Task inputs Start Marker

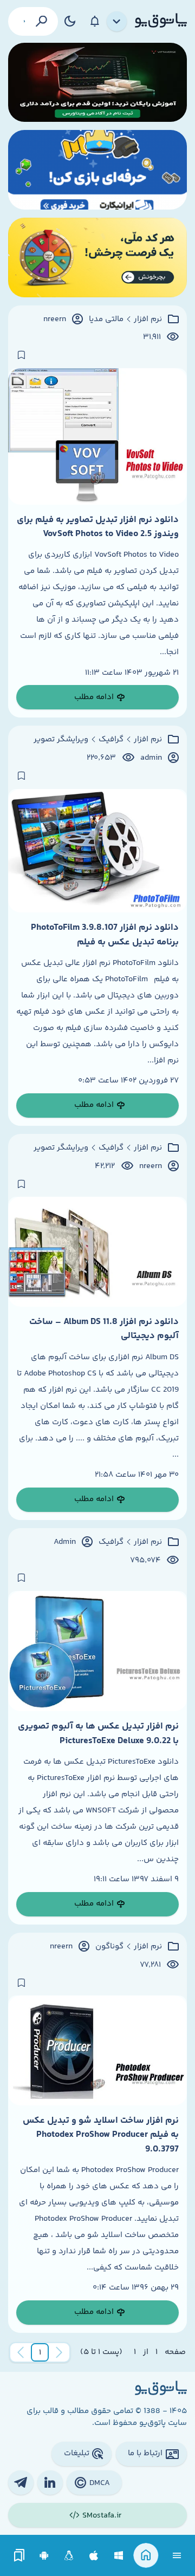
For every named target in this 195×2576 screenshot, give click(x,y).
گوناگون (109, 1947)
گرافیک (111, 740)
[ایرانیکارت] (97, 170)
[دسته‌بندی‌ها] (117, 21)
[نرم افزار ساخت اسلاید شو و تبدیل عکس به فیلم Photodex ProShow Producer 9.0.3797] (97, 2050)
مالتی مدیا (106, 319)
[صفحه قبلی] (59, 2352)
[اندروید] (44, 2555)
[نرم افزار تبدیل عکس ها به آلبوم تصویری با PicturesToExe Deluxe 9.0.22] (97, 1651)
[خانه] (146, 2555)
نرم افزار (148, 319)
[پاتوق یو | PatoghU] (161, 21)
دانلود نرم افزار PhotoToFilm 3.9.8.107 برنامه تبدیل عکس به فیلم (105, 935)
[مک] (94, 2556)
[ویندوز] (118, 2555)
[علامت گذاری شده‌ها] (19, 2555)
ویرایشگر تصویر (61, 740)
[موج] (97, 82)
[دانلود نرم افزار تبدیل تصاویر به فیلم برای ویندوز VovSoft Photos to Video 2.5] (97, 436)
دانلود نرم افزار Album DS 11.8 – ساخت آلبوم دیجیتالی (104, 1329)
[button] (40, 2352)
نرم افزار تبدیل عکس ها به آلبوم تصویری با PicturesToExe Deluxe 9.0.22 (98, 1733)
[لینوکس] (69, 2556)
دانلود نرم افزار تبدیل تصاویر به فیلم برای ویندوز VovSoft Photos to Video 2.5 (98, 527)
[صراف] (97, 257)
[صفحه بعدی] (20, 2352)
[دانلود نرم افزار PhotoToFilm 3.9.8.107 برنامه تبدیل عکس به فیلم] (97, 851)
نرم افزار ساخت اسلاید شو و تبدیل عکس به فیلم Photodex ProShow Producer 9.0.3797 (101, 2135)
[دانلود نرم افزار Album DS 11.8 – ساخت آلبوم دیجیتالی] (97, 1252)
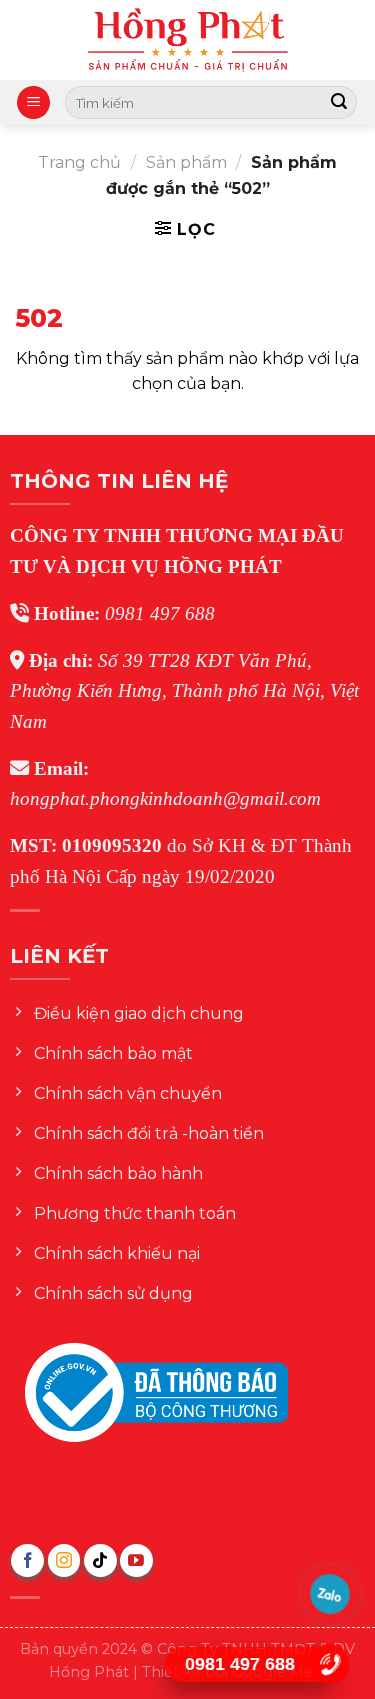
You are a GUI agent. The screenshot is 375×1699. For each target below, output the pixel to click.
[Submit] (339, 103)
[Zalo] (330, 1594)
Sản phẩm (186, 162)
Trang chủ (79, 162)
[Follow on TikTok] (100, 1560)
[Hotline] (330, 1664)
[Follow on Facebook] (27, 1560)
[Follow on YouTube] (136, 1560)
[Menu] (33, 102)
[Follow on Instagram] (64, 1560)
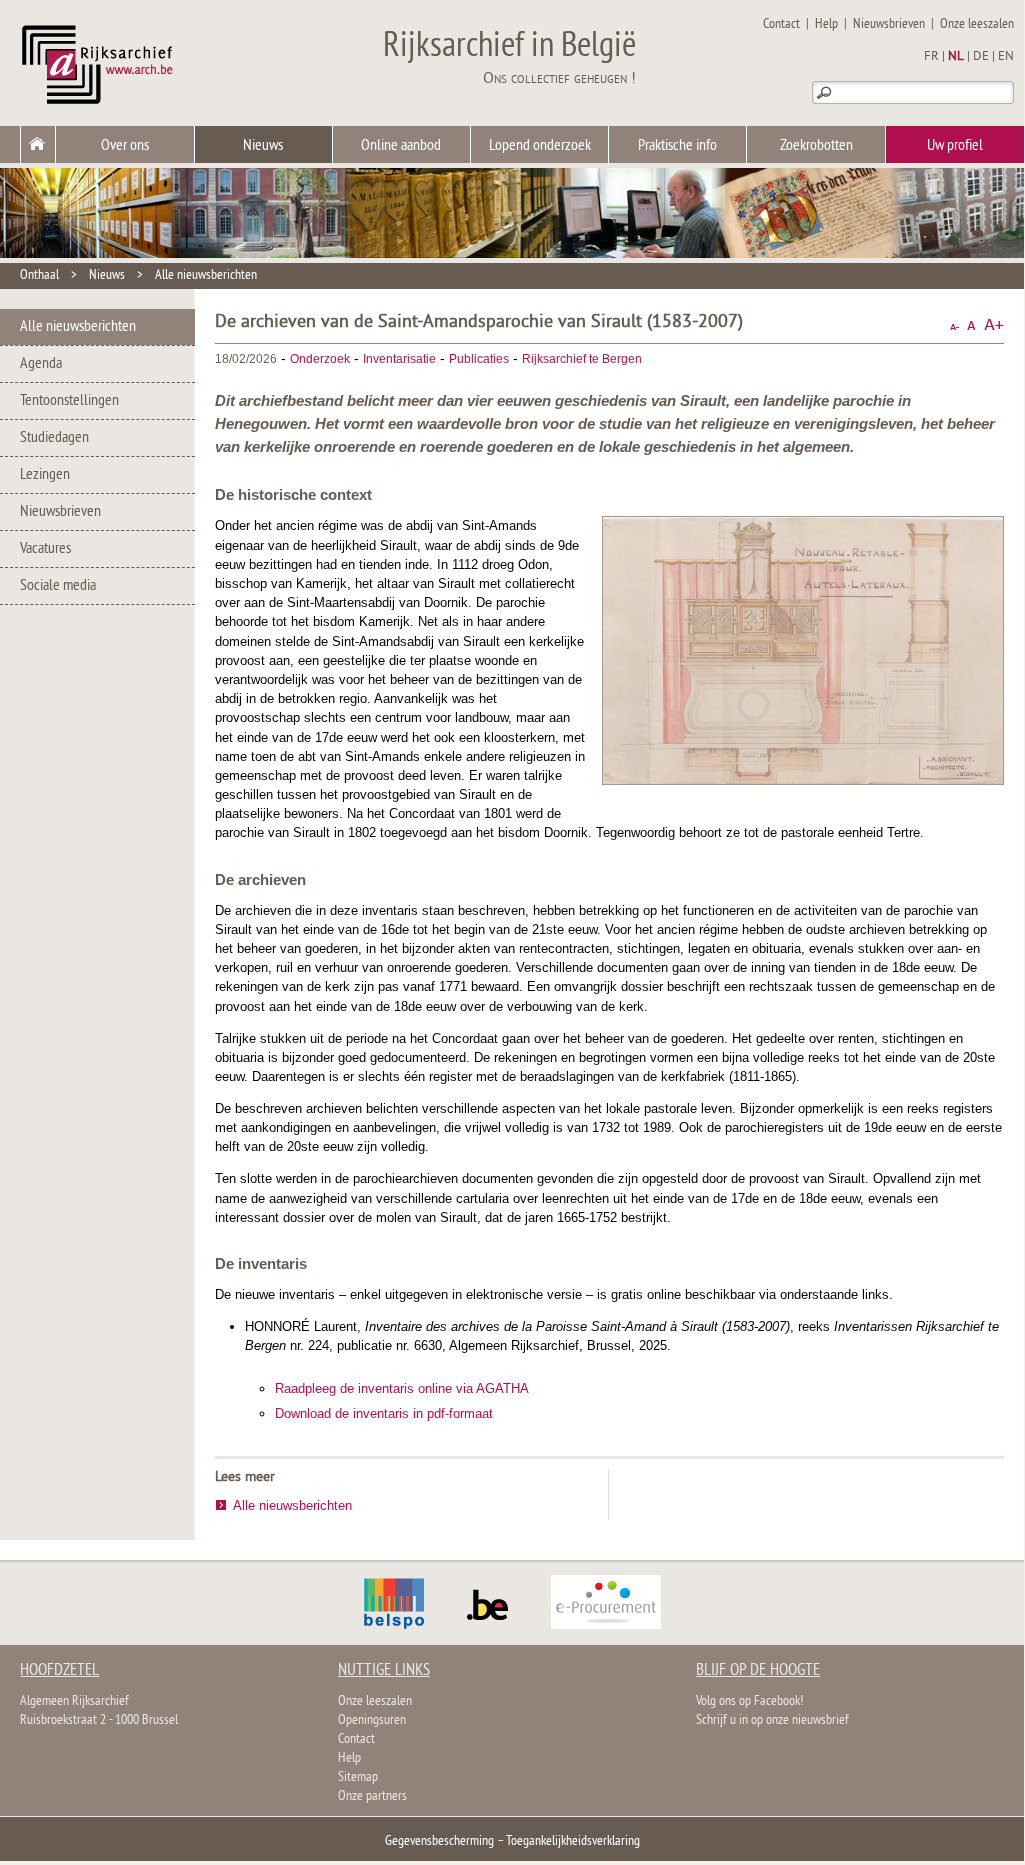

Task inputs End Marker

> Work instruction:
Would you return the data exactly as written, without the pictures?

> Your solution:
For every named target in this 195×2576 screenshot, give click(x,y).
گوناگون (109, 1947)
گرافیک (111, 740)
[ایرانیکارت] (97, 170)
[دسته‌بندی‌ها] (117, 21)
[نرم افزار ساخت اسلاید شو و تبدیل عکس به فیلم Photodex ProShow Producer 9.0.3797] (97, 2050)
مالتی مدیا (106, 319)
[صفحه قبلی] (59, 2352)
[اندروید] (44, 2555)
[نرم افزار تبدیل عکس ها به آلبوم تصویری با PicturesToExe Deluxe 9.0.22] (97, 1651)
[خانه] (146, 2555)
نرم افزار (148, 319)
[پاتوق یو | PatoghU] (161, 21)
دانلود نرم افزار PhotoToFilm 3.9.8.107 برنامه تبدیل عکس به فیلم (105, 935)
[مک] (94, 2556)
[ویندوز] (118, 2555)
[علامت گذاری شده‌ها] (19, 2555)
ویرایشگر تصویر (61, 740)
[موج] (97, 82)
[دانلود نرم افزار تبدیل تصاویر به فیلم برای ویندوز VovSoft Photos to Video 2.5] (97, 436)
دانلود نرم افزار Album DS 11.8 – ساخت آلبوم دیجیتالی (104, 1329)
[button] (40, 2352)
نرم افزار تبدیل عکس ها به آلبوم تصویری با PicturesToExe Deluxe 9.0.22 (98, 1733)
[لینوکس] (69, 2556)
دانلود نرم افزار تبدیل تصاویر به فیلم برای ویندوز VovSoft Photos to Video 2.5 (98, 527)
[صراف] (97, 257)
[صفحه بعدی] (20, 2352)
[دانلود نرم افزار PhotoToFilm 3.9.8.107 برنامه تبدیل عکس به فیلم] (97, 851)
نرم افزار ساخت اسلاید شو و تبدیل عکس به فیلم Photodex ProShow Producer 9.0.3797 (101, 2135)
[دانلود نرم افزار Album DS 11.8 – ساخت آلبوم دیجیتالی] (97, 1252)
You are a GUI agent. The screenshot is 375×1699. For each target below, output the pixel to click.
[Submit] (339, 103)
[Zalo] (330, 1594)
Sản phẩm (186, 162)
Trang chủ (79, 162)
[Follow on TikTok] (100, 1560)
[Hotline] (330, 1664)
[Follow on Facebook] (27, 1560)
[Follow on YouTube] (136, 1560)
[Menu] (33, 102)
[Follow on Instagram] (64, 1560)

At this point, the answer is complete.